### [Passage provided]
HotDep '10 Workshop Session Abstracts

WORKSHOP PROGRAM ABSTRACTS

Sunday, October 3, 2010

8:30 a.m.–10:00 a.m.

Storyboard: Optimistic Deterministic Multithreading
Back to Program
State-machine replication is a general approach to address the increasing importance of network-based services by improving their availability and reliability via replicated execution. If a service is deterministic, multiple replicas will produce the same results, and faults can be tolerated by means of agreement protocols. Unfortunately, real-life services are often not deterministic. One major source of non-determinism is multi-threaded execution with shared data access in which the thread execution order is determined by the run-time system and the outcome may depend on which thread accesses data first. We present Storyboard, an approach that ensures deterministic execution of multi-threaded programs. Storyboard achieves this by utilizing application-specific knowledge to minimize costly inter-replica coordination and to exploit concurrency in a similar way as non-deterministic execution. This is accomplished by making a forecast for a likely execution path, provided as an ordered sequence of locks that protect critical sections. If this forecast is correct, a request is executed in parallel to other running requests without further actions. Only in case of an incorrect forecast will an alternative execution path be resolved by inter-replica coordination.

Scalable Agreement: Toward Ordering as a Service
Back to Program
Replicated state machines use agreement protocols such as Paxos to order client requests. These protocols are not scalable and can quickly become a performance bottleneck as the degree of fault-tolerance and the demand for throughput performance increase. We propose a scalable agreement protocol that can utilize additional resources to provide higher throughput, while guaranteeing linearizability for client requests. Our protocol can build on existing optimizations, as it can use protocols like Paxos as a building block. A preliminary performance evaluation shows a throughput increase of 50%–179% over a baseline strategy, even without adding any hardware; and with additional hardware we are able to achieve even higher performance gains.

Active Quorum Systems
Back to Program
This paper outlines a flexible suite of object replication protocols that brings together Byzantine quorum systems registers and state machine replication. These protocols enable the implementation of Byzantine fault-tolerant applications that make minimal assumptions about the environment and that run in at most two more communication steps in almost all cases of non-favorable executions (in comparison with favorable executions).

### [Stored data entries]

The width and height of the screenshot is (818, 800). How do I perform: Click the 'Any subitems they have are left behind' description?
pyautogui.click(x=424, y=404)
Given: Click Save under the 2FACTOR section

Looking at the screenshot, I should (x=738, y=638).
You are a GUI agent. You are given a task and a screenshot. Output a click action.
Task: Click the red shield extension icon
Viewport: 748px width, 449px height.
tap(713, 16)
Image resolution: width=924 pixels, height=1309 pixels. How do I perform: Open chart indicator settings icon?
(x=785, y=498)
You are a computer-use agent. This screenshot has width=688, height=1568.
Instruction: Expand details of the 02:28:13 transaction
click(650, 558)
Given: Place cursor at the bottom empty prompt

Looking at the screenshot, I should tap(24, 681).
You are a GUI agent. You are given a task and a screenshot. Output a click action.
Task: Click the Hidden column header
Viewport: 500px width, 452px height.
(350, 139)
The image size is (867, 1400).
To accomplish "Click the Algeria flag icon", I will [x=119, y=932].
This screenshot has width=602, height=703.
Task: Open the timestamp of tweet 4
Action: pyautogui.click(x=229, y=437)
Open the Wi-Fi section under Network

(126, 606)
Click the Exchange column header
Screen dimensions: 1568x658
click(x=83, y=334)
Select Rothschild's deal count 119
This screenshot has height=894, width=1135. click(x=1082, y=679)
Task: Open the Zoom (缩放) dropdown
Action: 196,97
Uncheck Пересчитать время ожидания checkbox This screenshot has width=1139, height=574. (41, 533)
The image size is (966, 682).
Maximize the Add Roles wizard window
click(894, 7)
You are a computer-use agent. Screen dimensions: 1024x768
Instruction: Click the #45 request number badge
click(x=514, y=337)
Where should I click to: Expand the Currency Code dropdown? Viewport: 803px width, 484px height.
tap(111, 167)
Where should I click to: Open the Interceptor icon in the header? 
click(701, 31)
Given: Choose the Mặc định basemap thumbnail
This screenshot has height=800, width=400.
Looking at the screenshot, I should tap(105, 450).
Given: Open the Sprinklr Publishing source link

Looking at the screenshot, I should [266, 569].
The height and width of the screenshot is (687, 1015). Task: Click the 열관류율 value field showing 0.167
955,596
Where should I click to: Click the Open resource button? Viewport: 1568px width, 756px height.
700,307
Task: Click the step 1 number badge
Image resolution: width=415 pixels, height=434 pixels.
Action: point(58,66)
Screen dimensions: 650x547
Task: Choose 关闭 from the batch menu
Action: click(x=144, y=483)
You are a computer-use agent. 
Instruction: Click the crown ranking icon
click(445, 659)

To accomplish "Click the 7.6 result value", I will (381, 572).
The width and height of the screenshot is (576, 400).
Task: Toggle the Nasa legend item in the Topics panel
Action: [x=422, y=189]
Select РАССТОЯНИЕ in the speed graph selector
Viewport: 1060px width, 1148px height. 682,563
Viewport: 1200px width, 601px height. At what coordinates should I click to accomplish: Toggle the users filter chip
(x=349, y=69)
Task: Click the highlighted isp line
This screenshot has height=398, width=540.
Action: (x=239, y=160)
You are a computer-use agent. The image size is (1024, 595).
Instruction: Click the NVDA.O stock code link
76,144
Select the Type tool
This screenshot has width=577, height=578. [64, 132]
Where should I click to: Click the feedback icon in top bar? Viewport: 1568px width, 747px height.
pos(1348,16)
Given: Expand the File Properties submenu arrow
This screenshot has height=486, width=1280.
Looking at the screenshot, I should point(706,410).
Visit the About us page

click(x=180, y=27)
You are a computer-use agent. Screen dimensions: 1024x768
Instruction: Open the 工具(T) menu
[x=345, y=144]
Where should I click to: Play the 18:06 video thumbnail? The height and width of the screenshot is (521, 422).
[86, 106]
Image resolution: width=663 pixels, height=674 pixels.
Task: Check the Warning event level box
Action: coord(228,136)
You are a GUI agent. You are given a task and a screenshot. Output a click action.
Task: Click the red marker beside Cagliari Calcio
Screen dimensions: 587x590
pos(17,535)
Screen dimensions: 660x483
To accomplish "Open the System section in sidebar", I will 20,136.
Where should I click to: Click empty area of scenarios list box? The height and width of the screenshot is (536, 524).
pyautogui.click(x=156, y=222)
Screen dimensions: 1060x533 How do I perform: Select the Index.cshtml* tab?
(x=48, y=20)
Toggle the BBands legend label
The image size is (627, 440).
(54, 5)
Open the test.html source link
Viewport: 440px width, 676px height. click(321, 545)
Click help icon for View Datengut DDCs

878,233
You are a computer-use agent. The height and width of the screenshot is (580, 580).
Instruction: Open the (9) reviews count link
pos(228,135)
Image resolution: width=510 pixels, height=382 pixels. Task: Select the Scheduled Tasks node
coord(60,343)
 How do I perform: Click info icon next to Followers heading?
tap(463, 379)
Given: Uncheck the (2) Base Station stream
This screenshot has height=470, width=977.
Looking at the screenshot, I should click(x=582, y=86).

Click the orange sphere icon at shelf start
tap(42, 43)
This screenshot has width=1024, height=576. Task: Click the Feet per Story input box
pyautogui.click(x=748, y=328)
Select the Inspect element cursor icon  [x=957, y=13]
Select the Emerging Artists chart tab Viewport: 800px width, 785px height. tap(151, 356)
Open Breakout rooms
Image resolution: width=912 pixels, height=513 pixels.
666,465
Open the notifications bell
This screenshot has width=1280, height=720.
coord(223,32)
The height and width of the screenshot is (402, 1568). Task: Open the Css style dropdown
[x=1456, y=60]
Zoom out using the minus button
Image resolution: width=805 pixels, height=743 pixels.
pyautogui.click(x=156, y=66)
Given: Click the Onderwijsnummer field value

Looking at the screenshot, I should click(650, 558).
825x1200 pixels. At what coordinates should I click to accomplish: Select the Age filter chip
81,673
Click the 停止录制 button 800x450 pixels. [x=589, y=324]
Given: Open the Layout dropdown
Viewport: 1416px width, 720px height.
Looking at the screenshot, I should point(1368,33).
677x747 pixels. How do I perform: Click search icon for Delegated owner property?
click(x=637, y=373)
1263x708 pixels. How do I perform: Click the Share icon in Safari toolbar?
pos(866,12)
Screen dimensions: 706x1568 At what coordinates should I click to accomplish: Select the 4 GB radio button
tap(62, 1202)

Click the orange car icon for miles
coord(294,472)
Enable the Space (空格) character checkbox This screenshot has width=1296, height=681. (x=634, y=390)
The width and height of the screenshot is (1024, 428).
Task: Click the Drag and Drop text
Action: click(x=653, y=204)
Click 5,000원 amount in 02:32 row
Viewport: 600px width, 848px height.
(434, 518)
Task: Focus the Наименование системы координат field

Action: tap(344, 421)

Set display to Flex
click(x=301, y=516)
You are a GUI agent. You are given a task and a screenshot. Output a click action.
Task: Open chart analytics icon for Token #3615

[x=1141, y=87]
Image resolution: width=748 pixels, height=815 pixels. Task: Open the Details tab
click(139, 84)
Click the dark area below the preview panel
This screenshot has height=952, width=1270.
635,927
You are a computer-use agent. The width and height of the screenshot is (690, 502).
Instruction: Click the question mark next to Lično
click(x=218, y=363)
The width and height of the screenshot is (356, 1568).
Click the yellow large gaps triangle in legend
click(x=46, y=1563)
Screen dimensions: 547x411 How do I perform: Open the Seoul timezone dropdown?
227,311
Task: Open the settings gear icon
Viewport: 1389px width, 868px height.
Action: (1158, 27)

### [To do]
According to the workshop abstracts, what throughput increase over a baseline strategy did the preliminary evaluation of the scalable agreement protocol show? The rows are separate material, apart from the workshop abstracts.

### [Output]
An increase of 50%–179%, even without adding any hardware.